What is the best way to build a database from a MS Word document?
- by Jayron Soares
Please advise me on how to approach this problem:
I have a sequential list of metadata in a document in MS Word. The basic idea is to create a Python algorithm to iterate over the information, retrieving just the name of the PROCESS, when is made a queue, from a database.
Example metadata:
Process: Process Walker (1965)
Exact reference: Walker Process Equipment., Inc. v. Food Machinery Corp.
Link: http://caselaw.lp.findlaw.com/scripts/getcase.pl?court=US&vol=382&invol=
Type of procedure: Certiorari to the United States Court of Appeals for the Seventh Circuit.
Parties: Walker Process Equipment, Inc.
Sector: Systems is ...
Start Date: October 12-13 Arguedas, 1965
Summary: Food Machinery Company has initiated a process to stop or slow the entry of competitors through the use of a patent obtained by fraud. The case concerned a patent on "knee action swing diffusers" used in aeration equipment for sewage treatment systems, and the question was whether "the maintenance and enforcement of a patent obtained by fraud before the patent office" may be a basis for antitrust punishment.
Report of the evolution process: petitioner, in answer to respond...

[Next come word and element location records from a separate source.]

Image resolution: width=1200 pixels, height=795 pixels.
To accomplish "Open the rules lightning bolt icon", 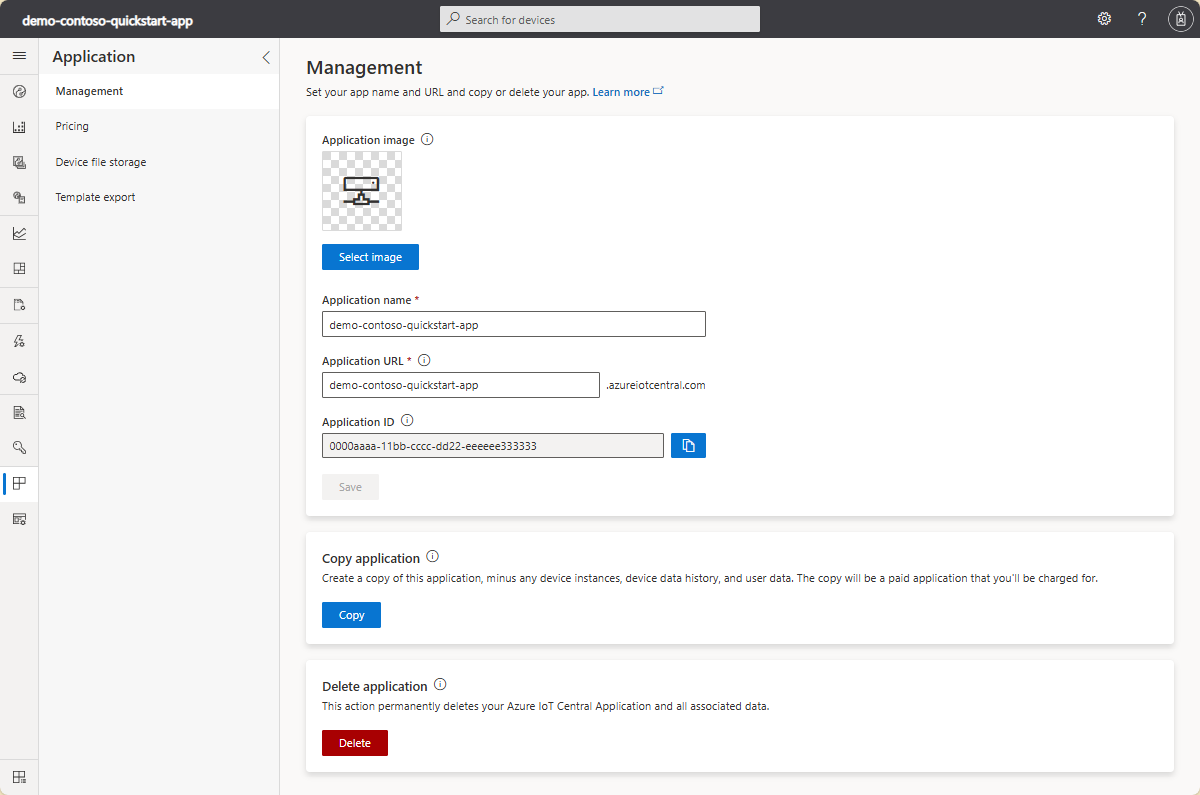I will click(x=19, y=341).
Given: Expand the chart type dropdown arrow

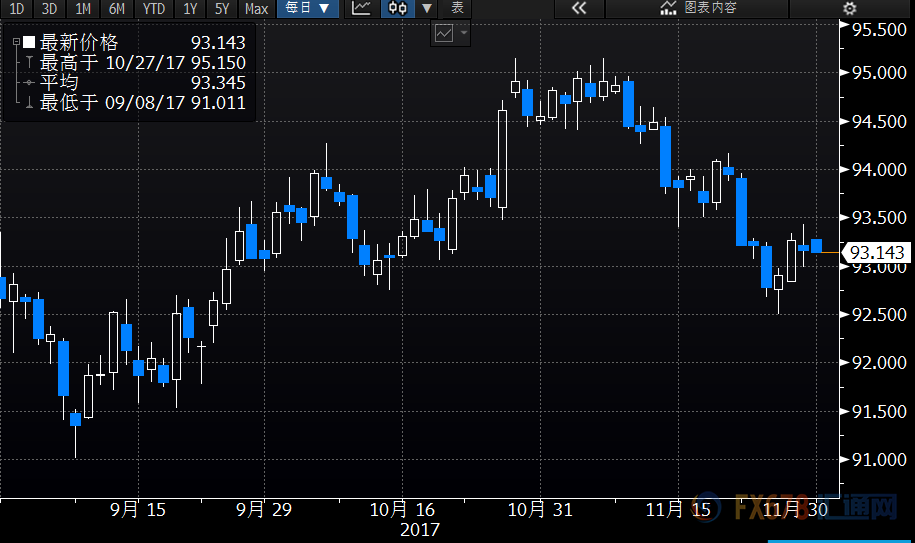Looking at the screenshot, I should click(427, 9).
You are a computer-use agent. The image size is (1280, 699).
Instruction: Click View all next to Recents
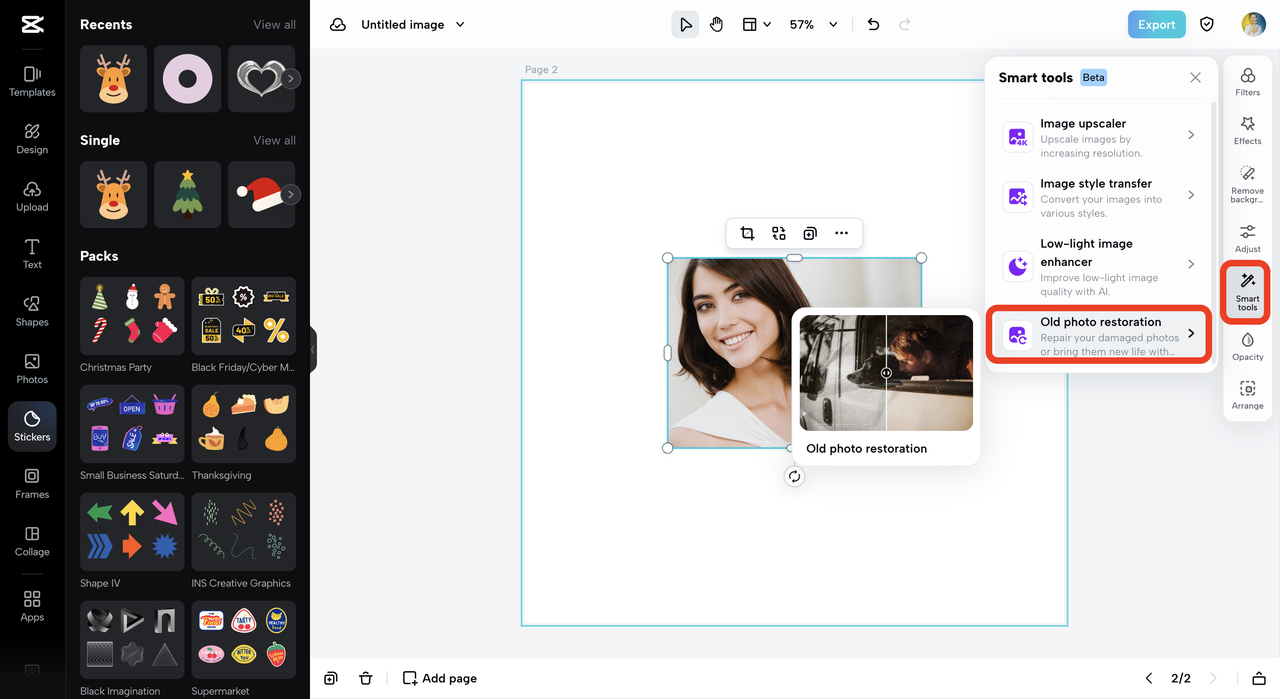[274, 25]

Importance: a) First case which established an analysis for the diagnosis of dispute…
There are about 200 pages containing the information above.
I have in mind the idea of implementing an algorithm in Python to be able to break this information sequence and try to store it in a web database (an open source application that I’m looking for) in order to allow for free consultations.